I rated Lowe well enough to be an AB. Remember we were picking the likes of George Bridge above such players so theres no disputing a lot of bad decisions have been made by those last two coaches. Does a team like the ABs need a finicky winger who you have to adapt and change a lot of your style with to get benefit from? No, not really. But he still would have been a basic improvement on players like even Savea at the tail of his career, Bridge, and could even have converted into the answer of replacing Beauden at the back. Instead we persisted with NMS, Naholo, Havili, Reece, all players we would have cared even less about losing and all because Rieko had Lowe's number 11 jersey nailed down.


He was of course only 23 when he decided to leave, it was back in the beggining of the period they had started retaining players (from 2018 onwards I think, they came out saying theyre going to be more aggressive at some point).

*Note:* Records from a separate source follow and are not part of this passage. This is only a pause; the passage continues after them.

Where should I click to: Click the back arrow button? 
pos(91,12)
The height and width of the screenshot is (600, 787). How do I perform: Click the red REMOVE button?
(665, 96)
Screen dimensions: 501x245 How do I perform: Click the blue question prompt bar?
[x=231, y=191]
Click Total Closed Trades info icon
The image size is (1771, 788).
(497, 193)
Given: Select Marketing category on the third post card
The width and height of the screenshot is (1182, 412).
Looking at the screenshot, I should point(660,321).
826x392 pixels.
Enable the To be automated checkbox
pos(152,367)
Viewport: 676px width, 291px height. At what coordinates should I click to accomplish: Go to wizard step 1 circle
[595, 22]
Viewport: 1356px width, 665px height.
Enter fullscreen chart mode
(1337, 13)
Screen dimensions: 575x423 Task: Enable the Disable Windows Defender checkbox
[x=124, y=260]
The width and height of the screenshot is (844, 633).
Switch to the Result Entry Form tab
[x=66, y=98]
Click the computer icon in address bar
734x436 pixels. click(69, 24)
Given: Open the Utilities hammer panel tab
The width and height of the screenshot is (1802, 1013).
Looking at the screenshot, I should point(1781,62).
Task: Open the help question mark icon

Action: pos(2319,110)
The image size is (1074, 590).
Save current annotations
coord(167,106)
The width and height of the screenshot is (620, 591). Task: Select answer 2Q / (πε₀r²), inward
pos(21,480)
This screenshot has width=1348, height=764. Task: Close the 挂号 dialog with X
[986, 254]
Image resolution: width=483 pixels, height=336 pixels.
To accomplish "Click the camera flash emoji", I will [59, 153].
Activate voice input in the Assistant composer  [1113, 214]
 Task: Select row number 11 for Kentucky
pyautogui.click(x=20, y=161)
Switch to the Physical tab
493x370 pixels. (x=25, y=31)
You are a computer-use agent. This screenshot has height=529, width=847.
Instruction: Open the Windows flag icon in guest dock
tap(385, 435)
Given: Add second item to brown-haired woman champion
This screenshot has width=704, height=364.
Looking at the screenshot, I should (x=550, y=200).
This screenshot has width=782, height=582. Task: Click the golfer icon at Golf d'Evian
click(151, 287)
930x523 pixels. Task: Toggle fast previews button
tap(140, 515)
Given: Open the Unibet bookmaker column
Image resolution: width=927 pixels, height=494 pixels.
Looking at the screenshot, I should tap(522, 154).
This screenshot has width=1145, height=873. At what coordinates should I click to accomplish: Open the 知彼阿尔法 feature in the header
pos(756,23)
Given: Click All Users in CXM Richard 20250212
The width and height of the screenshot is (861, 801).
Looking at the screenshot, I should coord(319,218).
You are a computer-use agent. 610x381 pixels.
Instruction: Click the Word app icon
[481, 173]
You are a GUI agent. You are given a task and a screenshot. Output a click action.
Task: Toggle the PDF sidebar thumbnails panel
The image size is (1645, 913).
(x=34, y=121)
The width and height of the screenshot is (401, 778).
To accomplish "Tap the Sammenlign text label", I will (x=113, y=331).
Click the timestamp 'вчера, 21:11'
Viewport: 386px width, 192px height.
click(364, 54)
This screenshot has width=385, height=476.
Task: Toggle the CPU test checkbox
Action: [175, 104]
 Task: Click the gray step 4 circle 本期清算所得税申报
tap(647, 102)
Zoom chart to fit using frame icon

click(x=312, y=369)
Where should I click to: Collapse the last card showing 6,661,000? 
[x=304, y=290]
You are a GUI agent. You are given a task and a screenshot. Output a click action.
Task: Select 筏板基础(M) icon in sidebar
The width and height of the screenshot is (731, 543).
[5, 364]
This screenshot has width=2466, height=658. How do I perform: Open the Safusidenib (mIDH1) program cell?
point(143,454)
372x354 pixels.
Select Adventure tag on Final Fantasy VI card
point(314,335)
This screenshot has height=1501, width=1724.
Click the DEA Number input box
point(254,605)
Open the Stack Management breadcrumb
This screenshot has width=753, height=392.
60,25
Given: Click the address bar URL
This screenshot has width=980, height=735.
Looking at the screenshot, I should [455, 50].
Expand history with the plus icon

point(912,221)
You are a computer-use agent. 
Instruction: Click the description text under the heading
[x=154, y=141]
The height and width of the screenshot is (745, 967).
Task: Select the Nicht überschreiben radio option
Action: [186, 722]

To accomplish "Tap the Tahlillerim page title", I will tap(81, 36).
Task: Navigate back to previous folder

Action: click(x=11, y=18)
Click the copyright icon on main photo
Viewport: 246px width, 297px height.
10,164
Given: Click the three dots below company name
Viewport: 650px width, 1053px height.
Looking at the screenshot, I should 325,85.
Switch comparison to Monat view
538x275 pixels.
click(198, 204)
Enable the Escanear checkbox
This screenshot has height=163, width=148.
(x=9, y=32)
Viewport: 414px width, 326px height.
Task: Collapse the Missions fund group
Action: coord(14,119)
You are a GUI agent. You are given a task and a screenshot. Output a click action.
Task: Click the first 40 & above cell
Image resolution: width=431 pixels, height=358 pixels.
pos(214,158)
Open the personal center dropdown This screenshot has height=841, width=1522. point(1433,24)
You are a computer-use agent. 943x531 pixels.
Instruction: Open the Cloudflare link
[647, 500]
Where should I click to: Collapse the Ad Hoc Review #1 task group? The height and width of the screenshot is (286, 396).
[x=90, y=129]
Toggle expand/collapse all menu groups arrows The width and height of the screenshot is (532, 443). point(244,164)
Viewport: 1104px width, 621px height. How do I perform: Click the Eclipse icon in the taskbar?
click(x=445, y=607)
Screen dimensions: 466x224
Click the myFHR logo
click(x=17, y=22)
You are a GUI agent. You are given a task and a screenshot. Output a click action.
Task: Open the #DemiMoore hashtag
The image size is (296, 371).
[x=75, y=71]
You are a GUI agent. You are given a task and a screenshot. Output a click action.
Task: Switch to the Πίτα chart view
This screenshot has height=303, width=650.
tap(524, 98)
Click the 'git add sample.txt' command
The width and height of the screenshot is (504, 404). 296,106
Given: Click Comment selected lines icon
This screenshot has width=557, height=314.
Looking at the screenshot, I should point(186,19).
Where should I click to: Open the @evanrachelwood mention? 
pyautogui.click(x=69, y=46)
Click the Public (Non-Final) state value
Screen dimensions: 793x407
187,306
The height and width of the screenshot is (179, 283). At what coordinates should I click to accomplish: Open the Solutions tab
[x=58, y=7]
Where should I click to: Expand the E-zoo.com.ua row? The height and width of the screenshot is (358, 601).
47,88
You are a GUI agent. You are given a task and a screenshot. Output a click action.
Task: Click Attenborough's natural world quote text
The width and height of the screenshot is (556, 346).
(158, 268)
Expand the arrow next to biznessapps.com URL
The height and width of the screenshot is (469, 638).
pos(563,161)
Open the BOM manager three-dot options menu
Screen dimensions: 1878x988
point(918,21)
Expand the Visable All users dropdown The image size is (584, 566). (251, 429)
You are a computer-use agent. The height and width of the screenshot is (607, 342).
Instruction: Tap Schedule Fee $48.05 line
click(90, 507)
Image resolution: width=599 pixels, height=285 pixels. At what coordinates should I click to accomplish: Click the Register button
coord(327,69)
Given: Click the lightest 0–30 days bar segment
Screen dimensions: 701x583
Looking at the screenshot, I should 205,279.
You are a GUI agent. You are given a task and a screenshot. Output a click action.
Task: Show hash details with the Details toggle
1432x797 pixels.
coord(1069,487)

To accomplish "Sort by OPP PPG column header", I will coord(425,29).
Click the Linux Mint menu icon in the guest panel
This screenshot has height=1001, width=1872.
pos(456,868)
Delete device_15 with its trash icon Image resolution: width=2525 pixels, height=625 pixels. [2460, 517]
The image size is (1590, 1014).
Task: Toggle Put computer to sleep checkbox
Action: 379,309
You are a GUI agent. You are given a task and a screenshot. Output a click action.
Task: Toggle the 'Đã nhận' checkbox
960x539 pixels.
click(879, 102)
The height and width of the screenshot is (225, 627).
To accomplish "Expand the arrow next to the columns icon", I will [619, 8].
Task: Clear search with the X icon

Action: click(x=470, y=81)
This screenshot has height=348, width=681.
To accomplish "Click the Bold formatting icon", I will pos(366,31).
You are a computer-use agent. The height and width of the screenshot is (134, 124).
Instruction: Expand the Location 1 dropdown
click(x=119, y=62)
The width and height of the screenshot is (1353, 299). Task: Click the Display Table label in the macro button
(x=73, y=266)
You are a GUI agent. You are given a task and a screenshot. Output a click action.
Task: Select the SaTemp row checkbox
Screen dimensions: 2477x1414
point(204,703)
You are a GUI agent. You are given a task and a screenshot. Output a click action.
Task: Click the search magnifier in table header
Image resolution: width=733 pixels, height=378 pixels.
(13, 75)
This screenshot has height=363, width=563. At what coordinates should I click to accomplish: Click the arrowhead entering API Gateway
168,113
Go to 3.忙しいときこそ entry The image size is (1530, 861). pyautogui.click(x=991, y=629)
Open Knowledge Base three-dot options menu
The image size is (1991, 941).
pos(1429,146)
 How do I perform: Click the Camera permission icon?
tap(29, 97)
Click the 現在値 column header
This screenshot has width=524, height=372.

So he might, all of them, only just missed out.


The main point that Ed made is that situations like Lowe's, Aki's, JGP's, aren't going to happen in future. That's a bit of a "NZ" only problem, because those players need to reach such a high standard to be chosen by the All Blacks, were as a country like Ireland wants them a lot earlier like that. This is basically the 'ready in 3 years' concept Ireland relied on, versus the '5 years and they've left' concept' were that player is now ready to be chosen by the All Blacks (given a contract to play Super, ala SBW, and hopefully Manu).


The 'mercenary' thing that will take longer to expire, and which I was referring to, is the grandparents rule. The new kids coming through now aren't going to have as many gp born overseas, so the amount of players that can leave with a prospect of International rugby offer are going to drop dramatically at some point. All these kiwi fellas playing for a PI, is going to stop sadly.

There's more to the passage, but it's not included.